Full Text Search With Elasticsearch

Posted on
search elasticsearch

Full text search seems to be an easy problem but when taking a closer look we will find out that is problem is actually more complex. This blogpost is here to guide you through full text search and which trad-offs to make.

The basics: Analyzers, tokenizers and filters

Within Elasticsearch you will find the terms like analyzers, tokenizers and filters all over the place. Let’s figure out what they and what that means.

Tokenizers

Lets start with Tokenizers. A tokenizer breaks up text in tokens. How this is happening depends per tokenizer. There are many tokenizers for elasticsearch. See the Tokenizer reference on the Elasticsearch website.

Filters

A filter is a post processing method which starts when the tokens from the tokenizer are generated. For example the lowercase filter will lowercase all text in all generated tokens. A list of filters can be found here:
(Check the menu on the right side of the screen)

Analyzers

Analyzers is a combination of tokenizer and filter. An analyzer can have multiple filters but always have a single tokenizer. You can easily create custom analyzers on field level by combining a tokenizer with a filter per field.

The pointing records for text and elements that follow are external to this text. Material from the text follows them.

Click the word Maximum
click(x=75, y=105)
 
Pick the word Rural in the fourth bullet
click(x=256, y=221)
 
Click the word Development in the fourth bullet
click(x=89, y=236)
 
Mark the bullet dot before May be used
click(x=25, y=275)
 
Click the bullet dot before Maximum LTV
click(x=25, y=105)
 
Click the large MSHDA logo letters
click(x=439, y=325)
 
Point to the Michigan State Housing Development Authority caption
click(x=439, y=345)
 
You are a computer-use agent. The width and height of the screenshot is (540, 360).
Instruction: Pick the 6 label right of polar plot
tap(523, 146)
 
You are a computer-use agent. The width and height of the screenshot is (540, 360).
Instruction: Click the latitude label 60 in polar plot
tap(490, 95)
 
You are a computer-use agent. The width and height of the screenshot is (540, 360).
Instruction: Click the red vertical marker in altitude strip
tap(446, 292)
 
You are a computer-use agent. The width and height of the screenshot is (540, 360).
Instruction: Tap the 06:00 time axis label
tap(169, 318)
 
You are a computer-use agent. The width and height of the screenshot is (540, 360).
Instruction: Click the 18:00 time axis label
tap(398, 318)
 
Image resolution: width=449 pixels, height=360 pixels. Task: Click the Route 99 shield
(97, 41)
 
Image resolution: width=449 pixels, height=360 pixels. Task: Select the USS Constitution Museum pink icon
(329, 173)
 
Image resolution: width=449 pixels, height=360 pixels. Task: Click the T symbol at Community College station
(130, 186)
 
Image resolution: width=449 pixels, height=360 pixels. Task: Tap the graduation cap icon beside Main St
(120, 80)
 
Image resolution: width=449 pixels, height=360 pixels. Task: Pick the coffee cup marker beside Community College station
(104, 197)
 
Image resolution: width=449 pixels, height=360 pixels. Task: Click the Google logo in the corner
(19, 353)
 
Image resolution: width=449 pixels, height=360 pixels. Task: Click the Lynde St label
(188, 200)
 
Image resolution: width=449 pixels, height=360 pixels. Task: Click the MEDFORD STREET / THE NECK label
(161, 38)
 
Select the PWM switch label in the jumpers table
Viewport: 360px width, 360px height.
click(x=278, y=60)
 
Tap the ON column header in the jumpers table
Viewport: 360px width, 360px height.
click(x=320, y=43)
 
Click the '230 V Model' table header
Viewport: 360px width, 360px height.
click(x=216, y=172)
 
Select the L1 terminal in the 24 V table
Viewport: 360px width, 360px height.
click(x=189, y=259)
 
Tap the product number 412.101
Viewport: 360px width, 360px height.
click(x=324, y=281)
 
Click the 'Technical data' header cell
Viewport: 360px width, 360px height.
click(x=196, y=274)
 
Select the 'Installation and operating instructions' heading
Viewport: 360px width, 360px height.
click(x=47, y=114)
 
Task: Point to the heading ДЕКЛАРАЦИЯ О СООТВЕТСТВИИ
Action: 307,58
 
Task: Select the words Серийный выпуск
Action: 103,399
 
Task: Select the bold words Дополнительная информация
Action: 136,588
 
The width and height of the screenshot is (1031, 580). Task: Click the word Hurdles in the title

The search process in a nutshell

The search process basically contains of two parts. The first part is the indexing phase. During index time incoming text will be processed by tokenizer and in after that the filter will do its work. The resulting tokens that comes out of this whole process will be stored and used for search.

The second part of the search process is the actual searching. Your search query will go through the search analyzer (so tokenized and filtered) and then elasticsearch will calculate the score and return all documents where you have hits.

For full text search it’s usually a requirement that you can search on parts of words. This requirement almost rules out all tokenizers. This why will mainly focus on two tokenizers: Ngram and Edge Ngram.

Ngram tokenizer

The ngram tokenizer splits text into words. Words will be split up in tokens of a minimum size X and maximum size Y. If tokens matches a full word or a token then there will be a hit. This way we can support full text search. Let’s see how this works with an example:

Example:
Word: “quick”

Minimal token size: 2
Max token size: 10

Will generate tokens:
“qu”, “ui”, “ic”, “ck”, “qui, “uic”, “ick”, “quic”, “uick”, “quick”

The resulting tokens are stored and we are able to search on those tokens.

Ngram versus Edge ngram

Ngram is by default not very efficient in terms of storage so for the example above we needed for a 5-letter word which generates 10 tokens. It’s not very likely that people search on “ui” or “ick” etc. It could be more interesting to go for the edge_ngram algorithm. With edge_gram we still split up words in tokens however we do only from the beginning word.

Example:
Word: “quick”

Minimal token size: 2
Max token size: 10
Will be tokenised into:

“qu”, “qui, “quic”, “quick”

Now we only produced 4 tokens, which is faster for search, and we will use way less storage and for the end user it’s probably just as effective.

I explained earlier that the search process generally speaking consists in two parts. When doing full text search it is important to know how this affects your search result. Usually you want to use the same analyser for both (this is a recommendation by Elasticsearch) but with ngrams you want to move away from this and this makes perfect sense! Let’s take an example:

Example:
Line 1: “the quick brown fox”
Line 2: “my brother in law is awesome”

Minimal token size: 3
Max token size: 10

Will generate tokens:
“the“, “qui“, “quic”, “quick”, “bro”, “brow”, “brown”, “fox”

And

“bro“, “brot“, “broth”, “brothe”, “brother”,
“law”, “awe”, “awes”, “aweso”, “awesom”, “awesome”

Imagine if you search with the term brown If you use edge_ngram as search analyser (the analyser DURING search) then brown will be tokenised to:

“bro”, “brow”, “brown”

This will give hits for both sentences because the token bro lives in both sentences however this is most likely not something you want.

To prevent this behaviour we should change the search analyser to the standard search analyser with Keyword tokenizer (this basically means that we don’t tokenize search terms!). By doing this we will start searching to tokens that equals brown, now only the “the quick brown fox” will pop up.

Token sizes

It’s also good to take look and play with the token sizes. During search you are most likely not searching one or two-letter words. With the min_gram parameter you can set minimum token size which will prevent words like “a”, “an”, “on” being indexed. The max_gram parameter set the maximum length on the token. A lower max_gram value will reduce storage space but will lead to less accurate results.

Example:
Words: “apples”, “application, “appearence”

Minimal token size: 2
Max token size: 3

Will generate tokens:
“ap “, “app”,
“ap “, “app”,
“ap “, “app”

In this example it’s impossible get any unique results. You either find nothing or all 3 results. So it’s important to find a nice trade off here.